**Task to complete**
Return the entries unchanged, starting with the line that contains "Pédestre (175, 2363)" and continuing through the last line of the entries.

**Supplied material**
━━━━━━━━━━━━━━━━━━━━━━━━━━━━━━

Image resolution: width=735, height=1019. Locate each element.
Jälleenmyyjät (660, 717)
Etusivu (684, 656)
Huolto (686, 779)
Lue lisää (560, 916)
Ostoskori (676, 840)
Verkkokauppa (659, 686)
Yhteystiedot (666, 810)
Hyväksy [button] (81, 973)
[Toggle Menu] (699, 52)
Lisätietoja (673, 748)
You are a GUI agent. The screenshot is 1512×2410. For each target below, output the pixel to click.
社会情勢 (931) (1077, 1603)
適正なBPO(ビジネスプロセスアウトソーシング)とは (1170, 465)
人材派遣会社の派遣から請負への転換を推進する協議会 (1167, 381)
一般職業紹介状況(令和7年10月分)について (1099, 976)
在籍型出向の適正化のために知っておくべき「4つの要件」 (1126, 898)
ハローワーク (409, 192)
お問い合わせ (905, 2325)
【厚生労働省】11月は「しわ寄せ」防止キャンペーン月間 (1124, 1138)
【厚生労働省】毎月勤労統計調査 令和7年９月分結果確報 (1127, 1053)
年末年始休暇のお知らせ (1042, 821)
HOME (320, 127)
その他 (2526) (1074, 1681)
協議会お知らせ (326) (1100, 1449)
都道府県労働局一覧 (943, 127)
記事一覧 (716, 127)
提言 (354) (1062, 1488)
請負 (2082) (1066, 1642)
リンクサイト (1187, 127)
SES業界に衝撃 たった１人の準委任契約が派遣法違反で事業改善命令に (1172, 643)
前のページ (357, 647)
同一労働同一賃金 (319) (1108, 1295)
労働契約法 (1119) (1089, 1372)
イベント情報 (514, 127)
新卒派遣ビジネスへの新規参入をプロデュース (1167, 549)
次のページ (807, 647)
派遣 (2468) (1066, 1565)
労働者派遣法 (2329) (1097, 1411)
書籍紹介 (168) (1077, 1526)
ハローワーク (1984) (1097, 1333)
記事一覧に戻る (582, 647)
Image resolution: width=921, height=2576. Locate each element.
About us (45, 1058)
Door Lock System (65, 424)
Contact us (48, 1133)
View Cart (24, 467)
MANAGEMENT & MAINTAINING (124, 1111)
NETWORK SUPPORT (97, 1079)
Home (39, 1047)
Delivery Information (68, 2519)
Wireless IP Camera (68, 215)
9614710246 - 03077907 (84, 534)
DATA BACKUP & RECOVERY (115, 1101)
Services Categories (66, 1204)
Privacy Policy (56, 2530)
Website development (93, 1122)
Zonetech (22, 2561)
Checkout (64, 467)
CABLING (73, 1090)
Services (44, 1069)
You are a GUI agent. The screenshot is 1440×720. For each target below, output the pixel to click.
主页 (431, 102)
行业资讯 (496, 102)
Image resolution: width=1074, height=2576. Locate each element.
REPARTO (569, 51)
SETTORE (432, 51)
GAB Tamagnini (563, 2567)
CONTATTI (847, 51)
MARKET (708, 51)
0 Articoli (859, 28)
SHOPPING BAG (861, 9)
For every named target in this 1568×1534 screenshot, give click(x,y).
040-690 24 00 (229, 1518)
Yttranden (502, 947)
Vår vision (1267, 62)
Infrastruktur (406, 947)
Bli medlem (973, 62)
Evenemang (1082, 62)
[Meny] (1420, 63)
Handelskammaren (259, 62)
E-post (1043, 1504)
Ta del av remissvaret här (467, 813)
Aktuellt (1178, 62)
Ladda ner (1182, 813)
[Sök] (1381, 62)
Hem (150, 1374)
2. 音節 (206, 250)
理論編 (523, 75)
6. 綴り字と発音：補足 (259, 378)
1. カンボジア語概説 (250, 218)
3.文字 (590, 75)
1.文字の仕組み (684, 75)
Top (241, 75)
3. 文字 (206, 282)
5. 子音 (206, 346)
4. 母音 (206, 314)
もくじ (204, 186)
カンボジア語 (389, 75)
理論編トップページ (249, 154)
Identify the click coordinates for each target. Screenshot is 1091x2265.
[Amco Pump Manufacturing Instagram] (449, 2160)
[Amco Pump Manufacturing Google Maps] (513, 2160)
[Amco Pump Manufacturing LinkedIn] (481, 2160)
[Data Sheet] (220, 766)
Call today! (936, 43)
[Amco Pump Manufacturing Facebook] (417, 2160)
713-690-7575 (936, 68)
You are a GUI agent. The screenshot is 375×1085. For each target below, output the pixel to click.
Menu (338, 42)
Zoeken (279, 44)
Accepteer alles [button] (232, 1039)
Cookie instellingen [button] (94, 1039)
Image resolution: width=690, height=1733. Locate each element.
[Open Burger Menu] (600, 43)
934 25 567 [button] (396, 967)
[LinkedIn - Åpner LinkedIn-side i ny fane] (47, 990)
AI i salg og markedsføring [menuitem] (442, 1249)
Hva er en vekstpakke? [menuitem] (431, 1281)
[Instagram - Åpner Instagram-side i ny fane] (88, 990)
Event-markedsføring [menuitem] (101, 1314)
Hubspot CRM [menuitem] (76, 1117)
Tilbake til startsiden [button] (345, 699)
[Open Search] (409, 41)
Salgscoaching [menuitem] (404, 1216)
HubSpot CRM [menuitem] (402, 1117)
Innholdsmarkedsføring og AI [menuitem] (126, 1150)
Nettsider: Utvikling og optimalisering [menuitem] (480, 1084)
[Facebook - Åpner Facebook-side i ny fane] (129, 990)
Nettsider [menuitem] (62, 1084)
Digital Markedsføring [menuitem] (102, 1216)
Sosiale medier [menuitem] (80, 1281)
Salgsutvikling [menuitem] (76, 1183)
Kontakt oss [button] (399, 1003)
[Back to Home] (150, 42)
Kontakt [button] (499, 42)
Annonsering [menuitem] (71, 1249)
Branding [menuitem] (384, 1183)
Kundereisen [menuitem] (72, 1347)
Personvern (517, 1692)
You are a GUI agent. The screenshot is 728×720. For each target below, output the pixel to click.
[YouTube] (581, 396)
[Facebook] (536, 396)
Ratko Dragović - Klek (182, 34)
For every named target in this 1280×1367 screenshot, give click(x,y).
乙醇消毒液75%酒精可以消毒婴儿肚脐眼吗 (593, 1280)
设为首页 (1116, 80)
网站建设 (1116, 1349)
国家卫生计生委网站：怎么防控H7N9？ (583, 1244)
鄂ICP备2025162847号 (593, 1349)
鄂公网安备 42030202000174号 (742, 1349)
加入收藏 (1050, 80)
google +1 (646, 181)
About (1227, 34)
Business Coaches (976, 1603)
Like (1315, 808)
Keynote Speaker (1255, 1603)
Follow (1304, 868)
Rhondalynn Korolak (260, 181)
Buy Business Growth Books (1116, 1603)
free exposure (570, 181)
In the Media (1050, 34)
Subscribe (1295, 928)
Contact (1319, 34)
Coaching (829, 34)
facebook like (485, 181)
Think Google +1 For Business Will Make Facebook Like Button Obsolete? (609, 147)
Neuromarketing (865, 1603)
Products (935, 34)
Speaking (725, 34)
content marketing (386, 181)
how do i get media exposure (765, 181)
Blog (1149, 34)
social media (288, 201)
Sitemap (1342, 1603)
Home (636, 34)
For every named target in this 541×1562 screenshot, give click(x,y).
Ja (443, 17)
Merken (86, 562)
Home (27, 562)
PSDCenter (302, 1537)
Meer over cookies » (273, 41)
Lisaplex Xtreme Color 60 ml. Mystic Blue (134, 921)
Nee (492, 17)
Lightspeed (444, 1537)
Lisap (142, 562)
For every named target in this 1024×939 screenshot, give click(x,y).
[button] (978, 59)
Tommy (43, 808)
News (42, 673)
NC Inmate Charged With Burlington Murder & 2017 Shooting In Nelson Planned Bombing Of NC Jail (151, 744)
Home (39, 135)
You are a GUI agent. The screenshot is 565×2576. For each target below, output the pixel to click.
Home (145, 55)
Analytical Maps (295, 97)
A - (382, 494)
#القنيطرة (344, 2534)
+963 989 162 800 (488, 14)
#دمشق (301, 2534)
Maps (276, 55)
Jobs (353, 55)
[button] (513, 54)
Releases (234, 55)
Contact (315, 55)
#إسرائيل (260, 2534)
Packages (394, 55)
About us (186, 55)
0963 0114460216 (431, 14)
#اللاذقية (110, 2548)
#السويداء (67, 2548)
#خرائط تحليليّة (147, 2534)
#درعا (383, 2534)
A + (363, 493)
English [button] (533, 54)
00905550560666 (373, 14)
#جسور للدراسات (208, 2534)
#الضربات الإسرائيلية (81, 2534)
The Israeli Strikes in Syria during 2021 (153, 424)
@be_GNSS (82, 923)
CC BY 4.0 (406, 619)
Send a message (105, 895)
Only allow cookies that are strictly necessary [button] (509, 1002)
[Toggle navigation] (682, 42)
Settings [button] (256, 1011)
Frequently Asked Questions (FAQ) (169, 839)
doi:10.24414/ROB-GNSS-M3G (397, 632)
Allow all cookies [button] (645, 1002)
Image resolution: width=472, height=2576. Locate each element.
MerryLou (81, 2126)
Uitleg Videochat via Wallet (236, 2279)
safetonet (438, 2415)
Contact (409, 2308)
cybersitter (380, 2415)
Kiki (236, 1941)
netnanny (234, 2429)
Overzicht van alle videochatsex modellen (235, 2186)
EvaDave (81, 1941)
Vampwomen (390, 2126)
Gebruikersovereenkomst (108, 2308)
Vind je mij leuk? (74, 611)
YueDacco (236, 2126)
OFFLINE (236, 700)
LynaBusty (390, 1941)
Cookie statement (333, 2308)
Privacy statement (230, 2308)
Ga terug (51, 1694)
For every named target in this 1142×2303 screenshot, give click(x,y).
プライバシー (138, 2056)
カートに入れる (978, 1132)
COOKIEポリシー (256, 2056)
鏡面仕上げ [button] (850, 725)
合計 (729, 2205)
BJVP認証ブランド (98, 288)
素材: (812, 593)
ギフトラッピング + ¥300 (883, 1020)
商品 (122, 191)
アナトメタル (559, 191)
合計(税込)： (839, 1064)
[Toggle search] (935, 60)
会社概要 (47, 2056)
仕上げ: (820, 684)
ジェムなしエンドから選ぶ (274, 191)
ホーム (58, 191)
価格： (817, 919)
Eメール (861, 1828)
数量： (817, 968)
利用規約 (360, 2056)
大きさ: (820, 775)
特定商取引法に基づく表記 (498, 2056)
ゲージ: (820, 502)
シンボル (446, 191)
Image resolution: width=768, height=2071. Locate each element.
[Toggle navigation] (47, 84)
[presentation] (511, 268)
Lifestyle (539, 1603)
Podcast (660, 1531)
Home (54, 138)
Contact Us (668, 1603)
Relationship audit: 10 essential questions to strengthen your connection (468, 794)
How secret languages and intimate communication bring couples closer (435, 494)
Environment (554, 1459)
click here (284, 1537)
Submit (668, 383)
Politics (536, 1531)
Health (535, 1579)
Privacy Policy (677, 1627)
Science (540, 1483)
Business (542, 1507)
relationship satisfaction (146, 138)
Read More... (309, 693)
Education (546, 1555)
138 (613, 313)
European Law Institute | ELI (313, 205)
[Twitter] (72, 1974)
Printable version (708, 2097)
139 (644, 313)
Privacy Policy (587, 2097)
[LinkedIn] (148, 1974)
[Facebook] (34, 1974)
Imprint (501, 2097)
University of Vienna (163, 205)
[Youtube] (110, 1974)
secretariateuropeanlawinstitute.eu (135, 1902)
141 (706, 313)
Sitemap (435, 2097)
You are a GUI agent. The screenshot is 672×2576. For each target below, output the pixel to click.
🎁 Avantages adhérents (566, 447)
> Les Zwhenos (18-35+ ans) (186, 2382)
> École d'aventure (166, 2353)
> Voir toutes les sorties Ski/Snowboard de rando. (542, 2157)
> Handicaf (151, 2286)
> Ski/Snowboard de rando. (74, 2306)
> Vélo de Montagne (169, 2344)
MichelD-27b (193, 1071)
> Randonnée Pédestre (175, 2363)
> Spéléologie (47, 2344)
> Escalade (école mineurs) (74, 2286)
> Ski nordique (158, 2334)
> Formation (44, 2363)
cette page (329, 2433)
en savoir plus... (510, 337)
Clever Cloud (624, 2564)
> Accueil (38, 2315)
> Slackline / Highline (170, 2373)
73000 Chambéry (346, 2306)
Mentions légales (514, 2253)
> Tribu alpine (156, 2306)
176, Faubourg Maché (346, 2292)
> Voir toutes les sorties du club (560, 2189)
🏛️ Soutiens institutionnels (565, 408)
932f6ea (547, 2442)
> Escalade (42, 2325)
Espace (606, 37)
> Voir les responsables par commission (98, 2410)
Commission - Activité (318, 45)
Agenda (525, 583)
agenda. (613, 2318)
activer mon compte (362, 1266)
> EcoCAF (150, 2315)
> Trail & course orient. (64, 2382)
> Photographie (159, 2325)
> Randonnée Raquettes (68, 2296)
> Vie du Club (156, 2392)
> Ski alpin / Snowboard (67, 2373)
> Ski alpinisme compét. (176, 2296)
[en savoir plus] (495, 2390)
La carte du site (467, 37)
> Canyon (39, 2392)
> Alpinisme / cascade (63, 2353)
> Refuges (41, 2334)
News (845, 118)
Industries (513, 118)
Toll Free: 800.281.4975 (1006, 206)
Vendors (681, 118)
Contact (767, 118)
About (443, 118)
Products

━━━━━━━━━━━━━━━━━━━━━━━━━━━━━━

**Task solution**
> Randonnée Pédestre (175, 2363)
> Spéléologie (47, 2344)
> Escalade (école mineurs) (74, 2286)
> Ski nordique (158, 2334)
> Formation (44, 2363)
cette page (329, 2433)
en savoir plus... (510, 337)
Clever Cloud (624, 2564)
> Accueil (38, 2315)
> Slackline / Highline (170, 2373)
73000 Chambéry (346, 2306)
Mentions légales (514, 2253)
> Tribu alpine (156, 2306)
176, Faubourg Maché (346, 2292)
> Voir toutes les sorties du club (560, 2189)
🏛️ Soutiens institutionnels (565, 408)
932f6ea (547, 2442)
> Escalade (42, 2325)
Espace (606, 37)
> Voir les responsables par commission (98, 2410)
Commission - Activité (318, 45)
Agenda (525, 583)
agenda. (613, 2318)
activer mon compte (362, 1266)
> EcoCAF (150, 2315)
> Trail & course orient. (64, 2382)
> Photographie (159, 2325)
> Randonnée Raquettes (68, 2296)
> Vie du Club (156, 2392)
> Ski alpin / Snowboard (67, 2373)
> Ski alpinisme compét. (176, 2296)
[en savoir plus] (495, 2390)
La carte du site (467, 37)
> Canyon (39, 2392)
> Alpinisme / cascade (63, 2353)
> Refuges (41, 2334)
News (845, 118)
Industries (513, 118)
Toll Free: 800.281.4975 (1006, 206)
Vendors (681, 118)
Contact (767, 118)
About (443, 118)
Products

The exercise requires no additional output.